Re: No easy way to join discussion in existing thread when not subscribed

From

Alvaro Herrera

Date:

29 September 2015, 20:11:49

Stefan Kaltenbrunner wrote:
> On 09/29/2015 09:34 PM, Amir Rohan wrote:

> > btw, there's something off with the mbox processing chain you use.
> > I think it is non-compliant with the spec (as per qmail manpage of
> > yore), which requires so called ">From quoting":
> > 
> > http://qmail.org/man/man5/mbox.html
> > 
> > See for example <20150802150506.GH11473@alap3.anarazel.de> in
> > pgsql-hackers.201508, which includes email messages as mime
> > attachments and triggers (I believe) "missing Message-Ids"
> > warnings from your tool, and is perhaps mangled in the archives,
> > I've seen a few dozen of those while testing.
> 
> we have a number of current issues where data in the archives gets
> mangled/corrupted we are looking into. We are currently working on some
> infrastructure to "test" parsing fixes across all the messages in the
> archives to get a better understanding of what kind effect a change has.

We do?  I didn't know we were trying to keep track of these things,
otherwise I would have pointed it out earlier.  I think there's the same
problem in Majordomo2 as well -- or rather, it's a bug in itself that
Majordomo passes these messages through without complaining about the
broken From line.  (A decade ago, I would have said that Majordomo
should have fixed the message itself, but nowadays that's probably not
workable due to hash-signatures of the message bodies etc.)

> > The average email length in -hackers was about 10k in august.
> > The largest thread contained 91 messages, the median was 3.
> > So, say it takes 1M to store an mbox file for a large thread,
> > assuming august is a representative sample.
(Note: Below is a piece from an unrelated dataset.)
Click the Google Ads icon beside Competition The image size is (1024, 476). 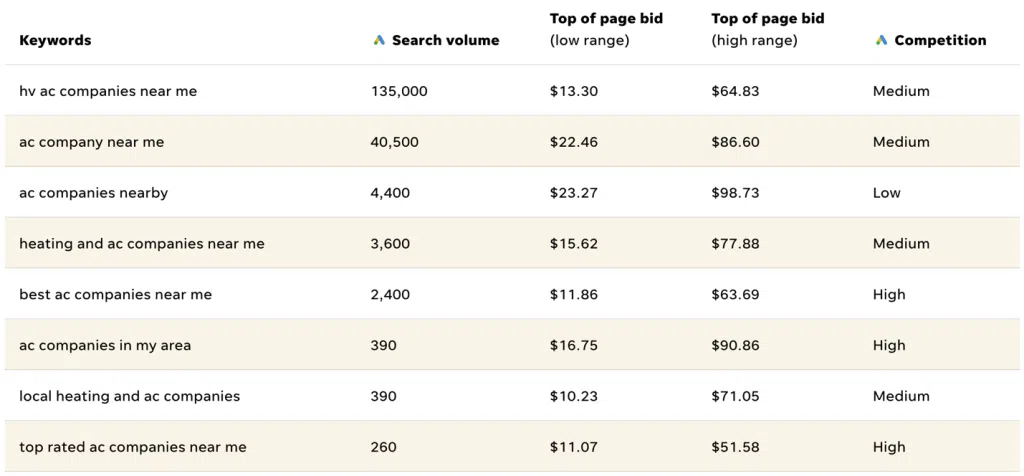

> good data - will look into the entire archives to see what the "largest
> thread every" (in terms of octet bytes) was and whether the current
> system would be able to cope. My concern mostly stems from operational
> experience(on the sysadmin team) that some operations on the archives
> currently are fairly computational and memory intensive causing issues
> with availability and we would want to not add more vectors that can
> cause that.

The problem is that some threads contain patchsets that become large,
and we don't mind posting them over and over as we revise them, so the
total byte count can become pretty large.  See for instance
https://www.postgresql.org/message-id/20150215044814.GL3391%40alvh.no-ip.org
where I posted the DDL deparse patch series several times, about 400kB
apiece.  It didn't last too long though and I doubt that's the largest
one; maybe search for Andres' patch series for logical decoding, a
couple of years ago.

Also, if we use this as a basis to implement mbox-for-commitfest as I
proposed, it would become much worse because a CF can contain 50-100
threads.

If this could be done using an iterator that processes one or few
messages at a time, that would probably fix the issue completely.

-- 
Álvaro Herrera                http://www.2ndQuadrant.com/
PostgreSQL Development, 24x7 Support, Remote DBA, Training & Services

Re: No easy way to join discussion in existing thread when not subscribed

From

Alvaro Herrera

Date:

29 September 2015, 20:17:43

Amir Rohan wrote:

> btw, there's something off with the mbox processing chain you use.
> I think it is non-compliant with the spec (as per qmail manpage of
> yore), which requires so called ">From quoting":
> 
> http://qmail.org/man/man5/mbox.html

FWIW I'm not sure that this stuff is applicable anymore; nowadays we
trust the mime headers to tell the length, rather than rely on the
(unreliable) "^From " separator.

-- 
Álvaro Herrera                http://www.2ndQuadrant.com/
PostgreSQL Development, 24x7 Support, Remote DBA, Training & Services

Re: No easy way to join discussion in existing thread when not subscribed

From

Stefan Kaltenbrunner

Date:

29 September 2015, 20:20:04

On 09/29/2015 10:11 PM, Alvaro Herrera wrote:
> Stefan Kaltenbrunner wrote:
>> On 09/29/2015 09:34 PM, Amir Rohan wrote:
> 
>>> btw, there's something off with the mbox processing chain you use.
>>> I think it is non-compliant with the spec (as per qmail manpage of
>>> yore), which requires so called ">From quoting":
>>>
>>> http://qmail.org/man/man5/mbox.html
>>>
>>> See for example <20150802150506.GH11473@alap3.anarazel.de> in
>>> pgsql-hackers.201508, which includes email messages as mime
>>> attachments and triggers (I believe) "missing Message-Ids"
>>> warnings from your tool, and is perhaps mangled in the archives,
>>> I've seen a few dozen of those while testing.
>>
>> we have a number of current issues where data in the archives gets
>> mangled/corrupted we are looking into. We are currently working on some
>> infrastructure to "test" parsing fixes across all the messages in the
>> archives to get a better understanding of what kind effect a change has.
> 
> We do?  I didn't know we were trying to keep track of these things,
> otherwise I would have pointed it out earlier.  I think there's the same
> problem in Majordomo2 as well -- or rather, it's a bug in itself that
> Majordomo passes these messages through without complaining about the
> broken From line.  (A decade ago, I would have said that Majordomo
> should have fixed the message itself, but nowadays that's probably not
> workable due to hash-signatures of the message bodies etc.)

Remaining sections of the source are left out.